Format the items from the line containing "The image size is (565, 318)." through the line containing "(274, 276).", inclusive, as a numbered list, skipping blank lines and leaving out the pictures.

DATASET RECORDS:
--------

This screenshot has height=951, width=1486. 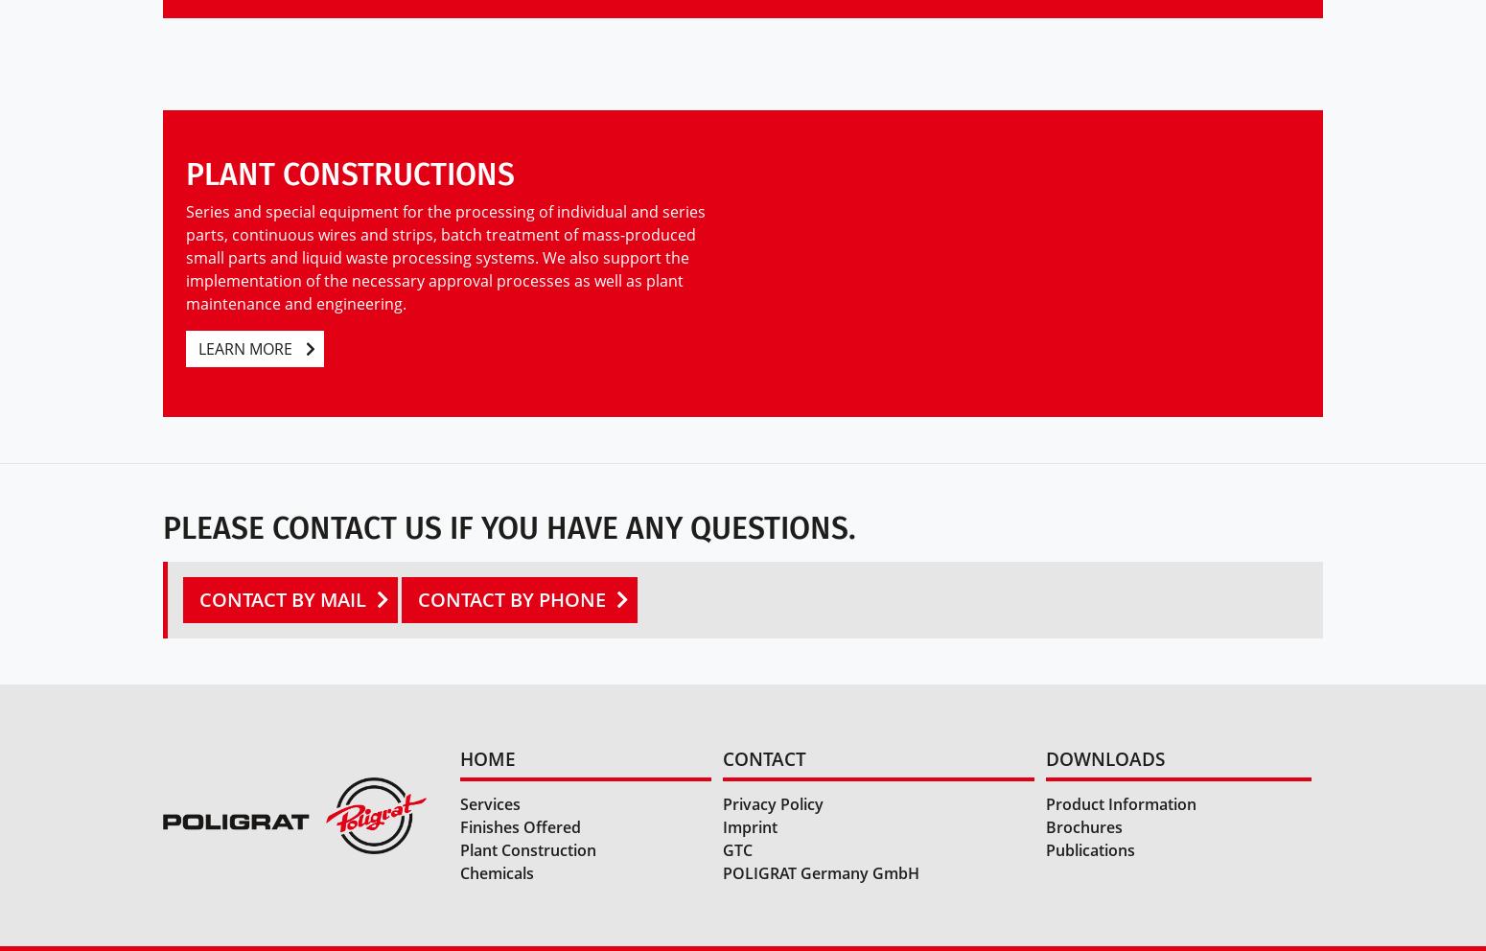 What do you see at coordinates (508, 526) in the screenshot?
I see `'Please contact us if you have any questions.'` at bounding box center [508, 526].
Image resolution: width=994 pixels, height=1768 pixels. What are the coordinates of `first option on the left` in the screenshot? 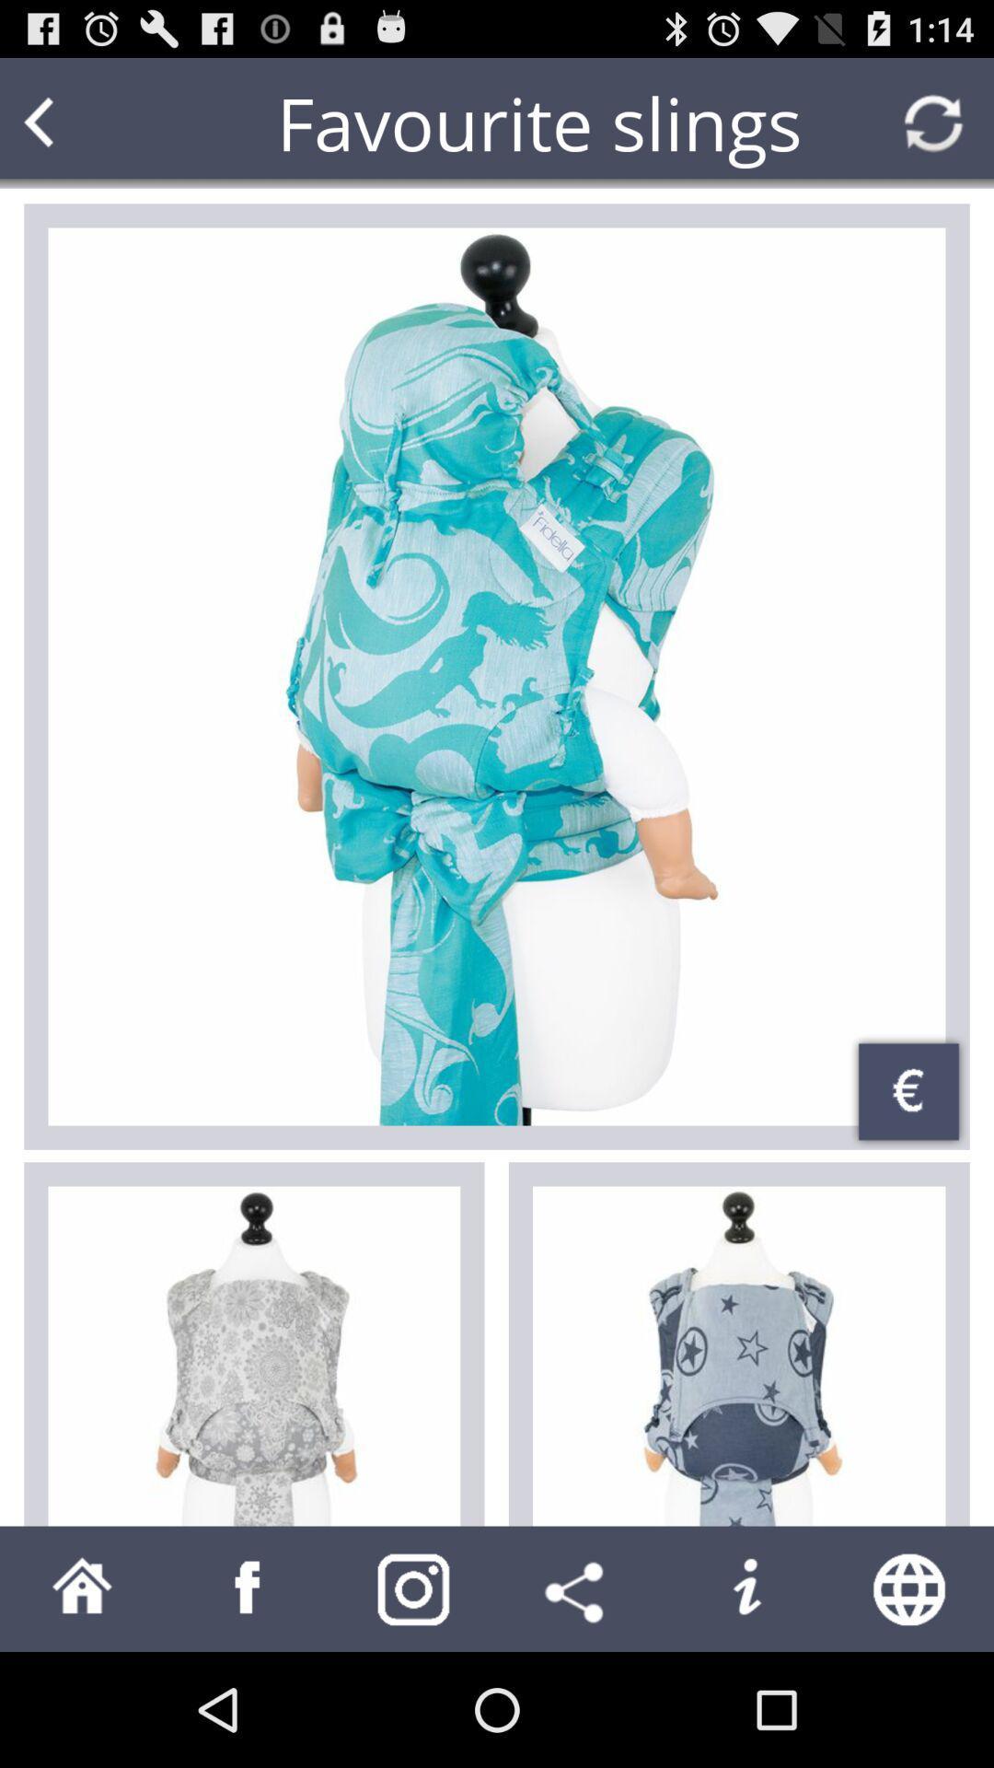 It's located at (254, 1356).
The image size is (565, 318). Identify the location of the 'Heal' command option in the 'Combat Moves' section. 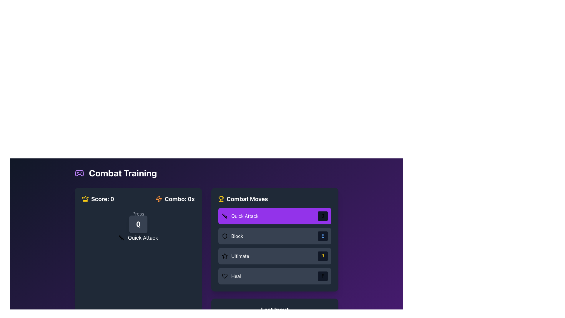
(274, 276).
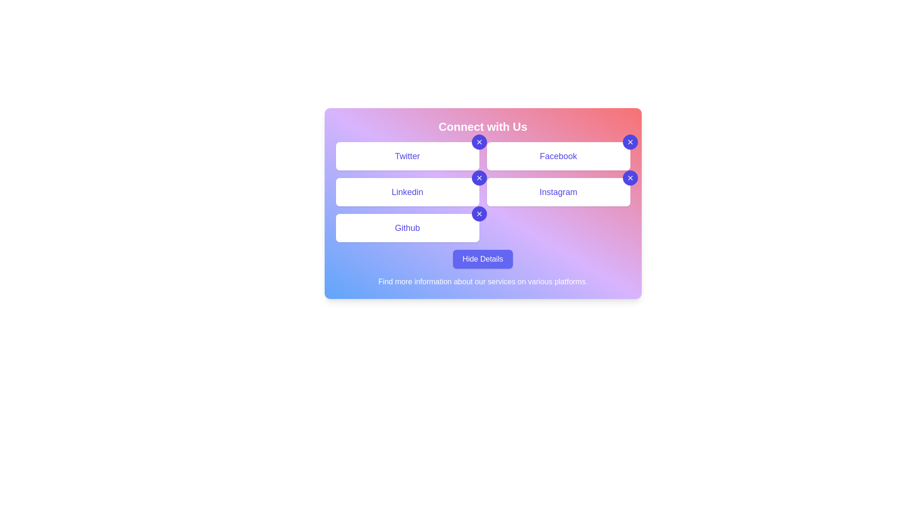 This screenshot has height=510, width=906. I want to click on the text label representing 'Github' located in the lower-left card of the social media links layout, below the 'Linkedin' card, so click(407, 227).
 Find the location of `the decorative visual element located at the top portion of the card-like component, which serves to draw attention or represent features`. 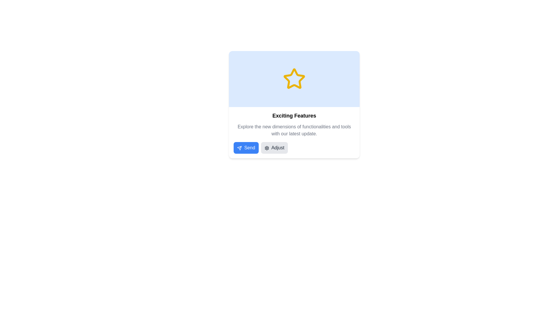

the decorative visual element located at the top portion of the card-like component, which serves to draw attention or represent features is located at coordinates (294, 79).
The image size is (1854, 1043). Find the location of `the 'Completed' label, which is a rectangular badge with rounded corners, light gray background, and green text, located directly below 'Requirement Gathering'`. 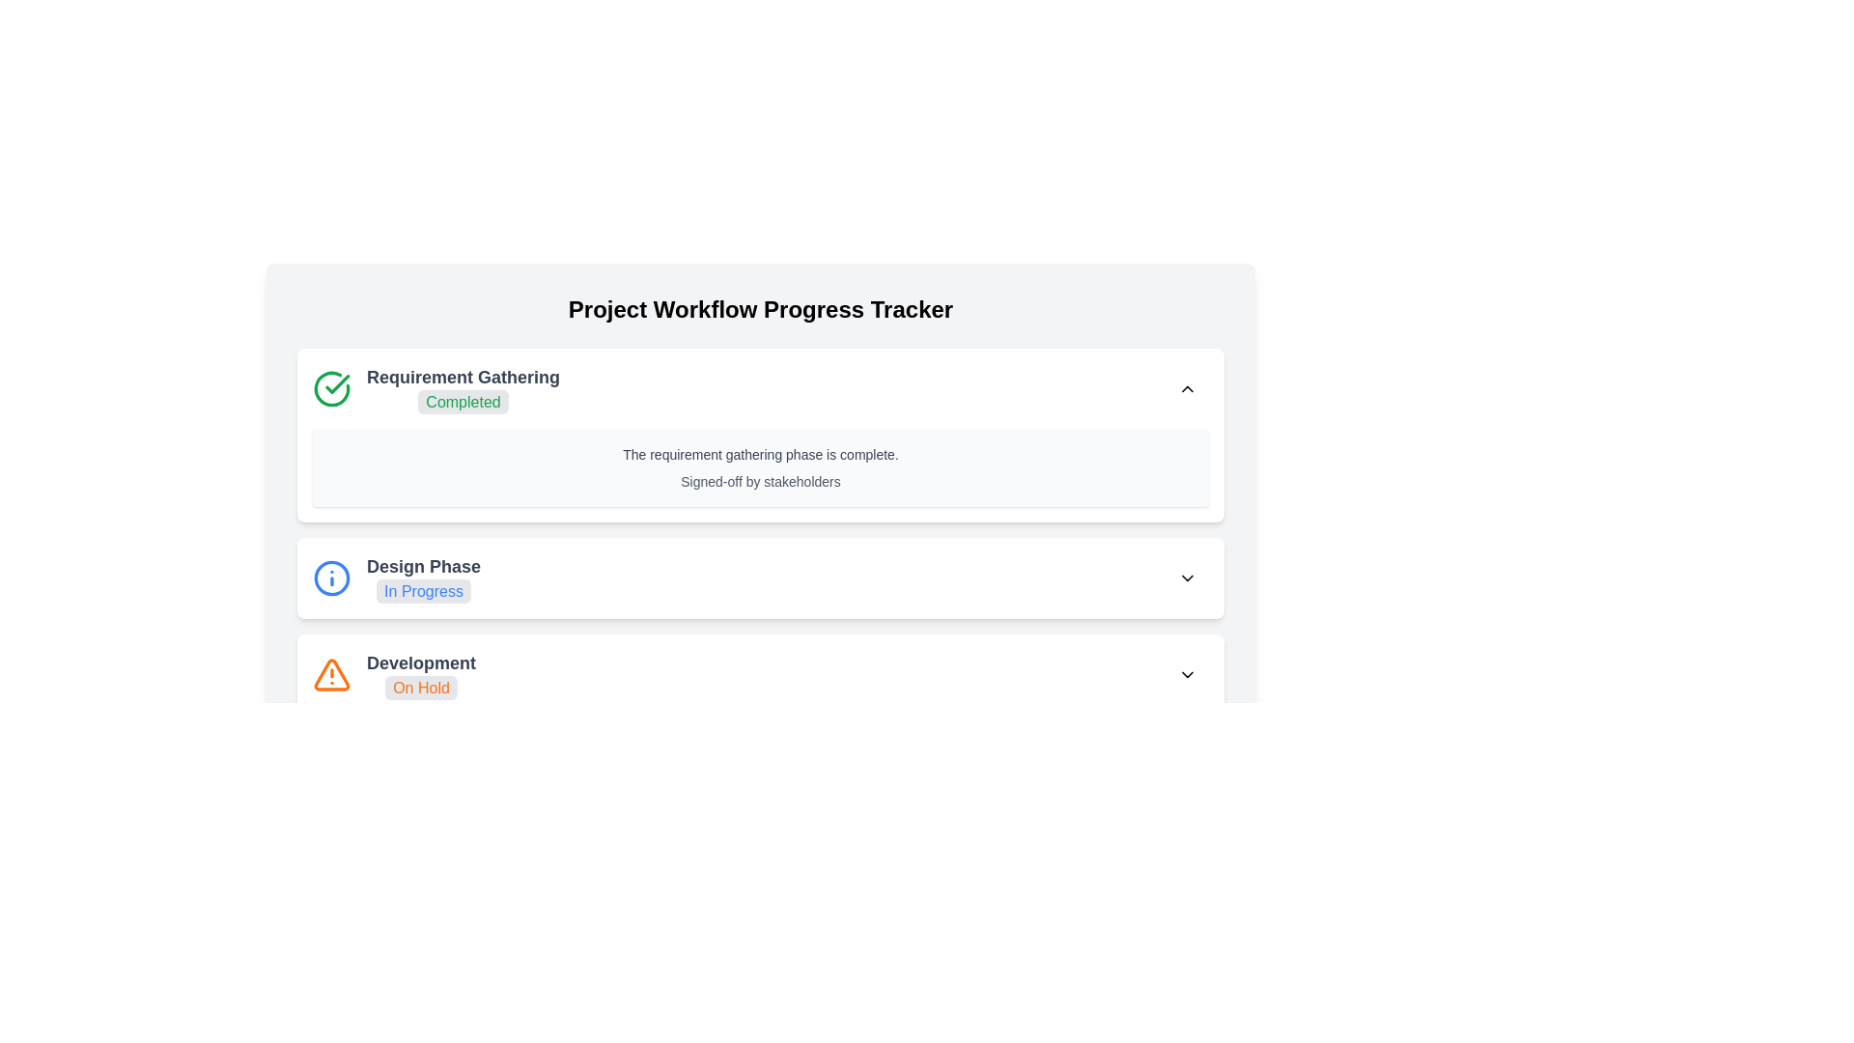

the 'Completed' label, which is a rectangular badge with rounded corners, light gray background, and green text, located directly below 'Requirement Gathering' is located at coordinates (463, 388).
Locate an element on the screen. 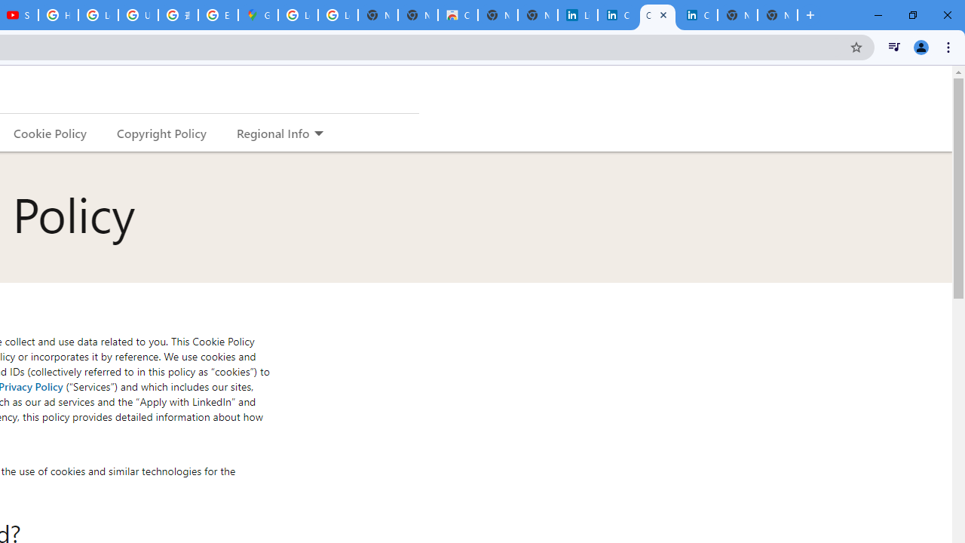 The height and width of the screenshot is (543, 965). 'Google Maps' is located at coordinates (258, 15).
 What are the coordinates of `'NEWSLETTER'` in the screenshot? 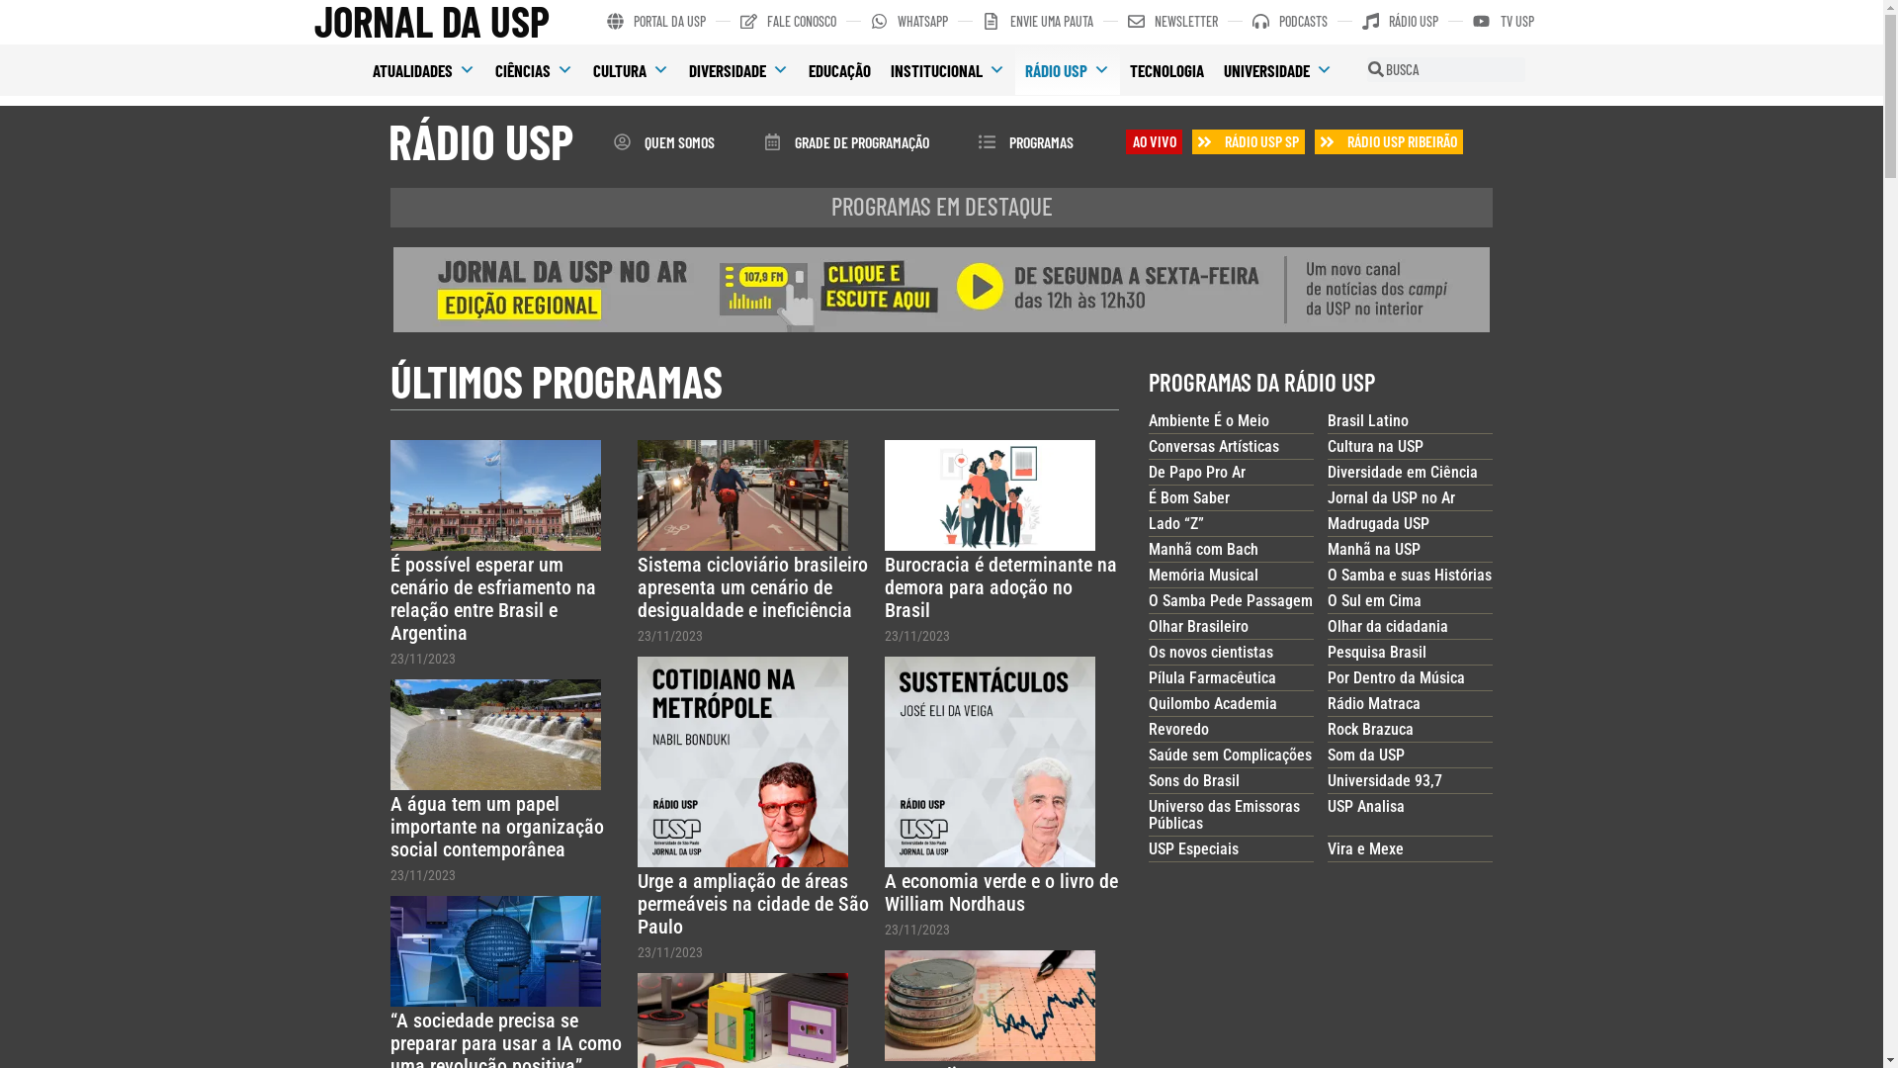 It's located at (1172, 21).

--------

EXERCISE OUTPUT:
1. The image size is (565, 318). Identify the location of the 'Heal' command option in the 'Combat Moves' section. 
2. (274, 276).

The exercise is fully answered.